§ 問題:
• a. 賞味期限についての文章で、ヘルパーの仕事で買い物をするときに棚の奥から新しいものを取り出す食品として挙げられているものをすべて書き出してください。
• b. 賞味期限についての文章から、「でも、高齢者の方はあまり賞味」を含む語句で始まり「しないようにゴミ箱に入れる。」で終わる部分を、一字一句変えずに写し直してください。

━━━━━ 提供テキスト

賞味期限
不二家問題で賞味期限が問題になっているが、普段自分の家の買い物では、賞味期限は気にしない。大食い息子たちがいるために買ってもすぐになくなる。製造の新しい牛乳なんて買ったって、明日にはないのだから、買い物の時に賞味期限を見たりしない。
でも、ヘルパーの仕事で買い物をするときは、賞味期限を気にする。お豆腐でも納豆、ヨーグルトでも、とにかく棚の奥のほうから新しいものを取り出す。利用者さんがそうしろというのではないが、高齢者は食べる量が少ないし、一人暮らしがほとんどなので、なかなか食べきれないからだ。
でも、高齢者の方はあまり賞味期限を気にしない。賞味期限を過ぎても平気で食べる。捨てるなんて「もったいない」ことなのだ。でも、やはり手が出なくて、冷蔵庫の中は腐りかけた物で埋まっていく。その、もう食べれないものを利用者さんに納得してもらって捨てるのも私たちの仕事だ。「あらら、このキャベツはもう料理できないですよ」「牛乳から変な匂いがする」と大げさに驚き、利用者さんが考えたりしないようにゴミ箱に入れる。
それでも、「大丈夫だ」と言い張る利用者さんもいる。「玉子焼き」というリクエストだが、卵の賞味期限がとっくに過ぎている。でも、利用者さんは「冷蔵庫に入っているんだから大丈夫」「私の今までの経験から大丈夫」と言ってきかない。たぶん大丈夫なんだろうと、作ったこともあった。作りながら、食中毒になりませんようにと祈った。その後、お腹も痛くしなかったから、利用者さんは「私の言うとおりだろ」と思っているだろう。そのことを先輩に相談したら、「卵を割って見れば、悪くなっているかどうかわかるでしょう」と言う。そうなのだろうか。でも、食中毒予防のためにも「賞味期限が過ぎたものは使わない」という規則を作って、利用者さんにもわかってもらうようにしたほうがいいような気がする。

━━━━━━━━━━
━━━━━ 提供情報

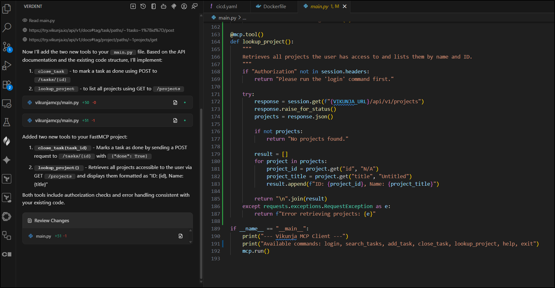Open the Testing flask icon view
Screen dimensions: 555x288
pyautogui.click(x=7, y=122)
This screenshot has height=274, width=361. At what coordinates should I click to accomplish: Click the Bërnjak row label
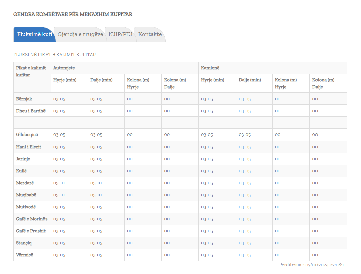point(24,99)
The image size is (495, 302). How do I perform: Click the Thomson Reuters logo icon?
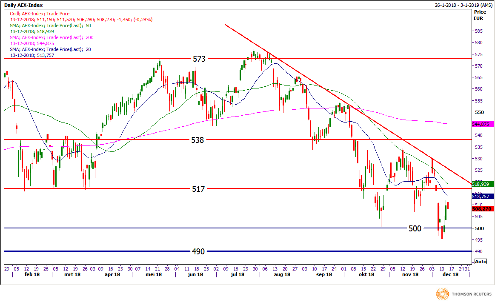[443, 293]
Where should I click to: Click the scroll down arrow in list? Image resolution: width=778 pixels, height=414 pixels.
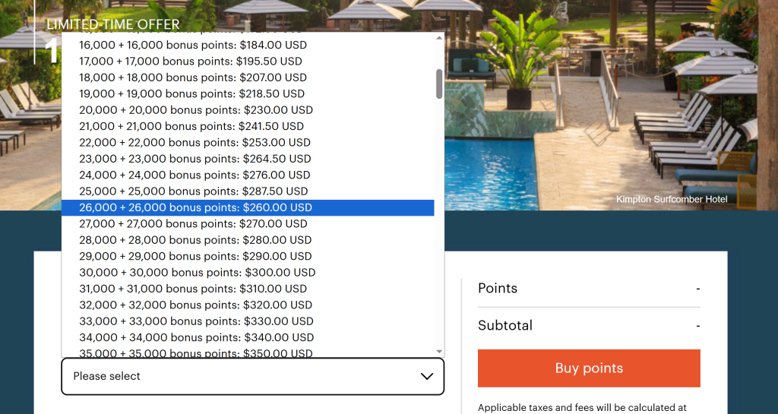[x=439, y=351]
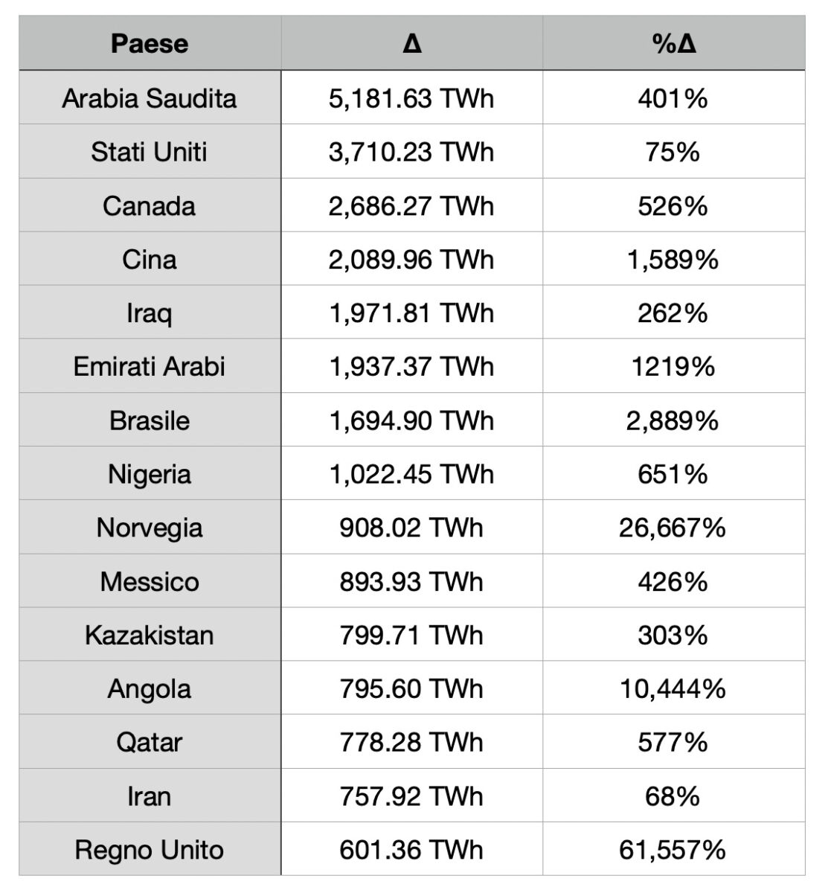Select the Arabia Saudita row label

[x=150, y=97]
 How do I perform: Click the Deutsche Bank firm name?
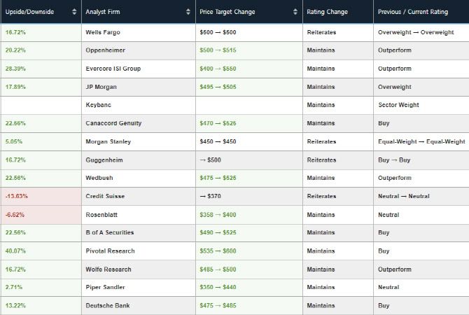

━━━━━━━━━━

§ 解答:
• a. お豆腐、納豆、ヨーグルト

• b.
でも、高齢者の方はあまり賞味期限を気にしない。賞味期限を過ぎても平気で食べる。捨てるなんて「もったいない」ことなのだ。でも、やはり手が出なくて、冷蔵庫の中は腐りかけた物で埋まっていく。その、もう食べれないものを利用者さんに納得してもらって捨てるのも私たちの仕事だ。「あらら、このキャベツはもう料理できないですよ」「牛乳から変な匂いがする」と大げさに驚き、利用者さんが考えたりしないようにゴミ箱に入れる。